═══ Extrahierter Text

Lausitzer Rundschau: Schäuble liegt richtig - Differenzen in der Großen Koalition zu Brexit- und Russland-Politik
Geschrieben am 03-07-2016 |
Cottbus (ots) - Sollte Wolfgang Schäuble tatsächlich Hoffnung
haben, im kommenden Jahr der nächste Bundespräsident zu werden, so
kann er diese Hoffnung jetzt begraben. Dafür bräuchte der Minister
die Unterstützung der SPD, die er aber nach seiner harschen Kritik an
der Russland- und Brexit-Politik von Außenminister Frank-Walter
Steinmeier endgültig nicht mehr bekommen dürfte. Das war's für
Schäuble in Sachen Präsidentschaft. Zu Recht mäkeln die Genossen
zurück, dass die Kanzlerin nach dem Brexit-Entscheid ebenfalls in
Berlin einen Mini-Gipfel mit Frankreich und Italien veranstaltet hat,
auch ohne Rücksicht auf andere EU-Partner. So wie Steinmeier mit den
Außenministern der EU-Gründerländer. Dazu aber kein Wort von
Schäuble. Freilich hat der Finanzminister grundsätzlich Recht: In der
jetzigen unsicheren und teilweise verfahrenen Lage Europas ist es
fahrlässig, wenn man andere, vor allem kleinere Partner außen vor
lässt. Eine Angst vor zu viel deutscher Dominanz könnte die EU in
ihrem notwendigen Reformprozess lähmen. Das scheint Außenminister
Steinmeier selbst eingesehen zu haben, wenn er betont, kleinere
Länder dürften nicht überfordert werden. Man kann nur hoffen, dass
Angela Merkel das genauso sieht. Weil Schäuble einmal in Fahrt
gewesen ist, hat auch die EU-Kommission ihr Fett wegbekommen. Hier
stimmt ebenfalls, was der Minister beklagt: Probleme wie die hohe
Jugendarbeitslosigkeit in Europa hat die Kommission viel zu lange
hingenommen, obwohl sie sich eine Agenda für mehr sozialen
Zusammenhalt gegeben hatte. Die Schieflage in und zwischen vielen
europäischen Ländern ist aber einer der Gründe, warum zahlreiche
Bürger ihr Vertrauen in Brüssel verloren haben. Das muss sich ändern.
Und zwar zügig und nachhaltig. Falls die Kommission das nicht
verstehen will, dann müssen einige Staaten das Heft halt in die Hand
nehmen. Besser so, als wenn sich nichts ändert.

══════

Aufgabenliste
1. Gib aus dem Kommentar den Abschnitt von "Und zwar zügig" bis "sich nichts ändert." wortgetreu wieder.
2. Beantworte zum Kommentar über Schäuble kurz folgende Fragen:
(a) Mit welchen Ländern hat die Kanzlerin nach dem Brexit-Entscheid in Berlin einen Mini-Gipfel veranstaltet?
(b) Was betont Außenminister Steinmeier mit Blick auf kleinere Länder?
(c) Welches Problem hat die EU-Kommission laut dem Kommentar viel zu lange hingenommen?

═══ Extrahierte Informationen

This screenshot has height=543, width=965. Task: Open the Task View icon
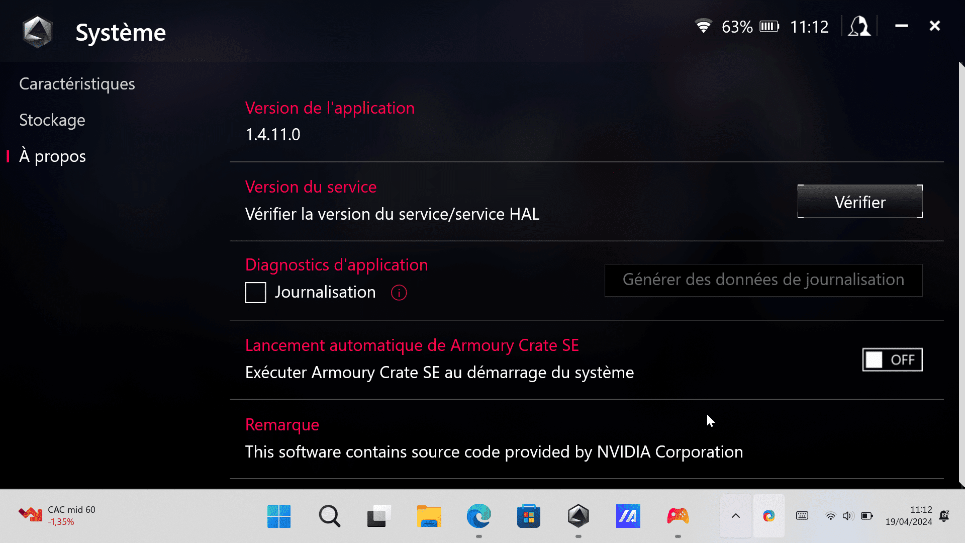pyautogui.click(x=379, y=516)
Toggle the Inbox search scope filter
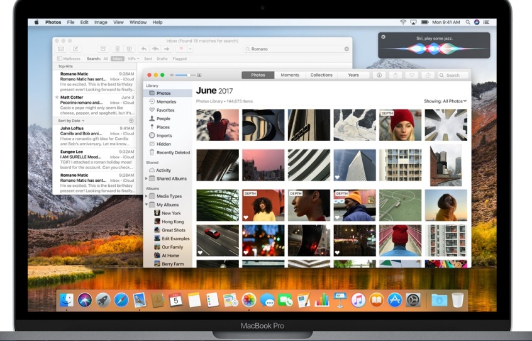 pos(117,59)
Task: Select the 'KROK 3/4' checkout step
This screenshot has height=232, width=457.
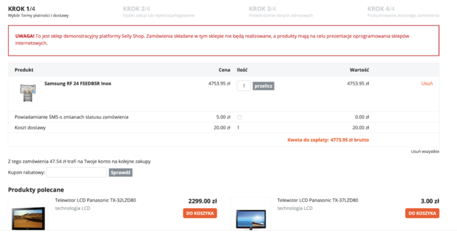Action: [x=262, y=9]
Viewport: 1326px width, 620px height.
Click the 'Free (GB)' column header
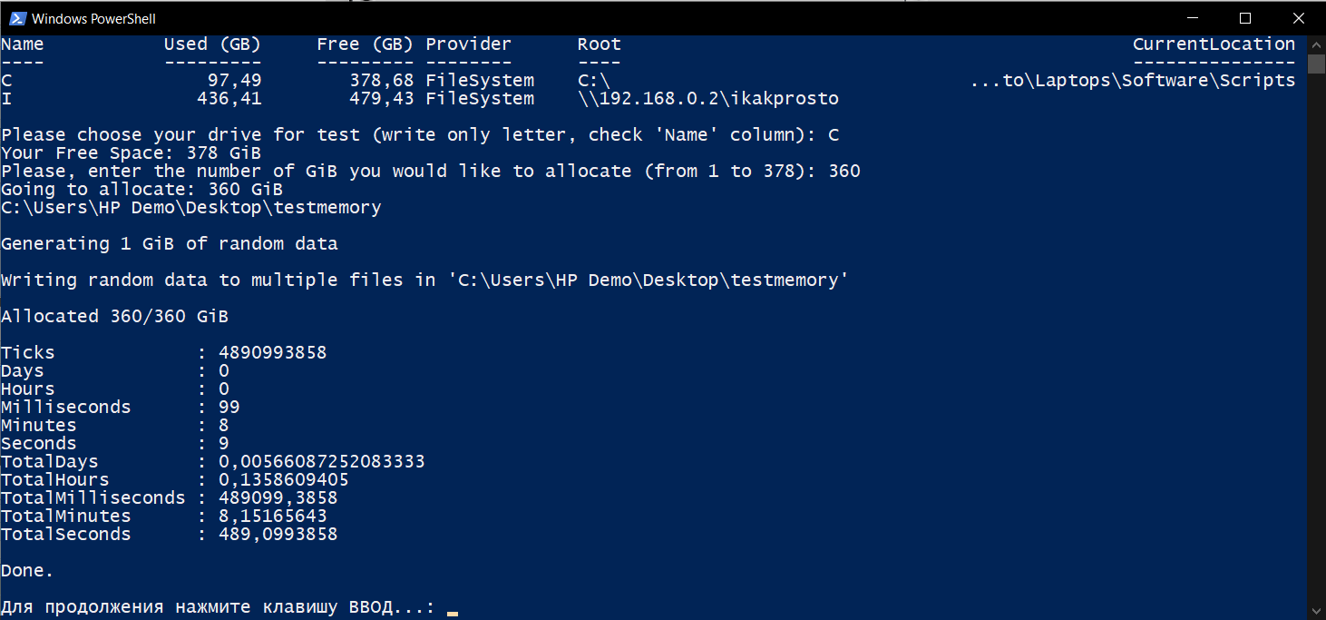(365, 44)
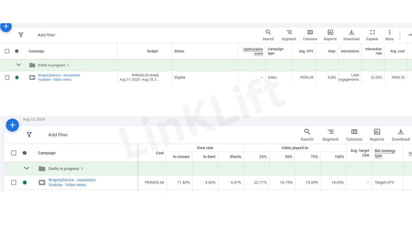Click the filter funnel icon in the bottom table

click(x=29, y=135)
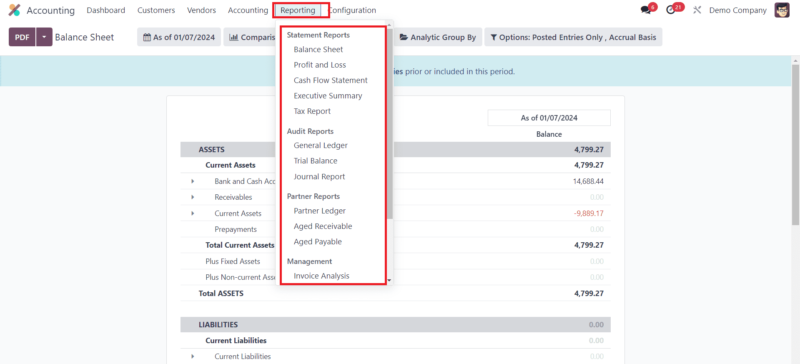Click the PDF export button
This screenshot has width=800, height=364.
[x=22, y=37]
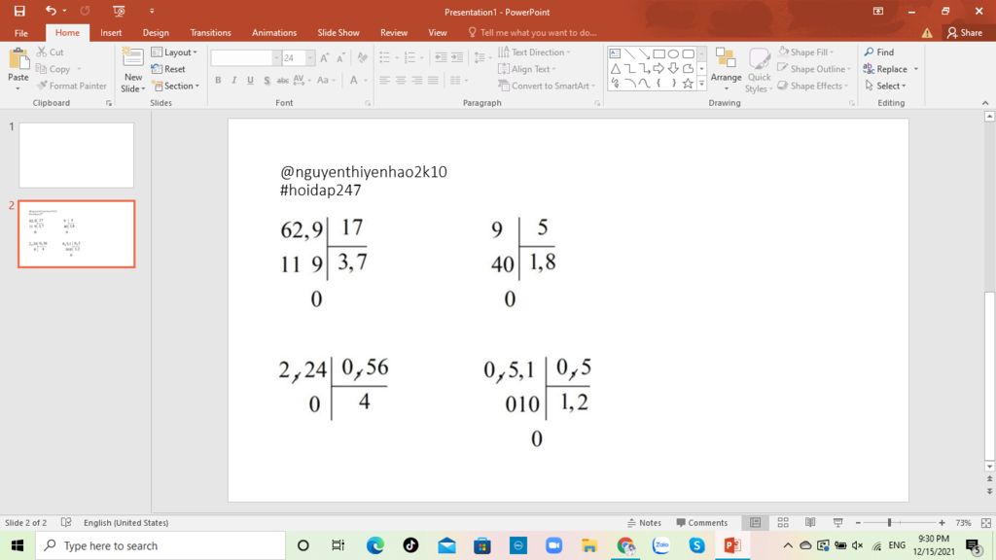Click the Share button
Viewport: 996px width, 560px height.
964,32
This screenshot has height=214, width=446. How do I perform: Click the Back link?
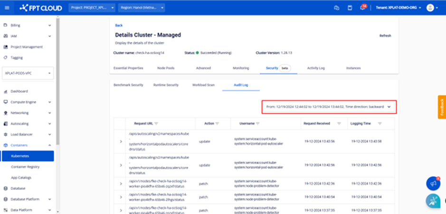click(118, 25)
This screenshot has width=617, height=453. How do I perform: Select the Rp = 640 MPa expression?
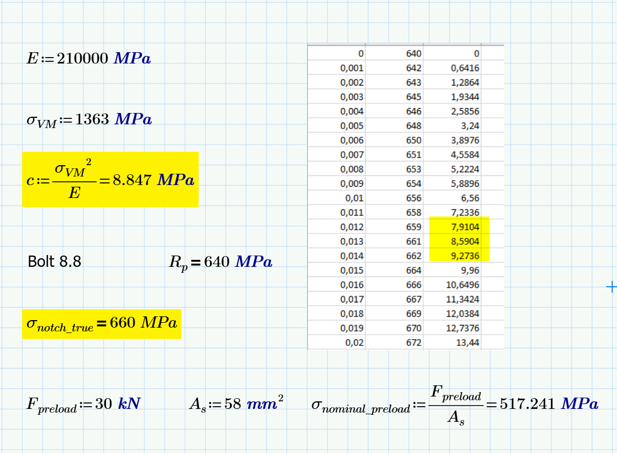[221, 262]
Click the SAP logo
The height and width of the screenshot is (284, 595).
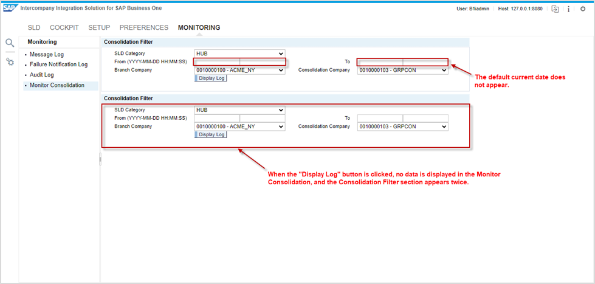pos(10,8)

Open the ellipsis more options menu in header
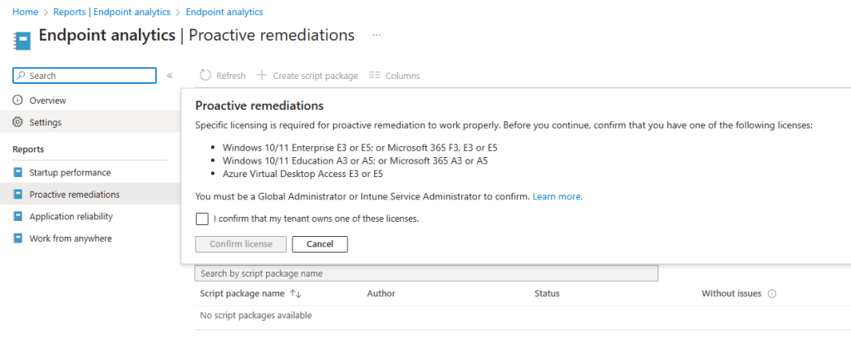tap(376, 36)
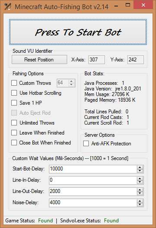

══════

Schriftliche Antworten
1.
Und zwar zügig und nachhaltig. Falls die Kommission das nicht
verstehen will, dann müssen einige Staaten das Heft halt in die Hand
nehmen. Besser so, als wenn sich nichts ändert.

2.
(a) Mit Frankreich und Italien.
(b) Kleinere Länder dürften nicht überfordert werden.
(c) Die hohe Jugendarbeitslosigkeit in Europa.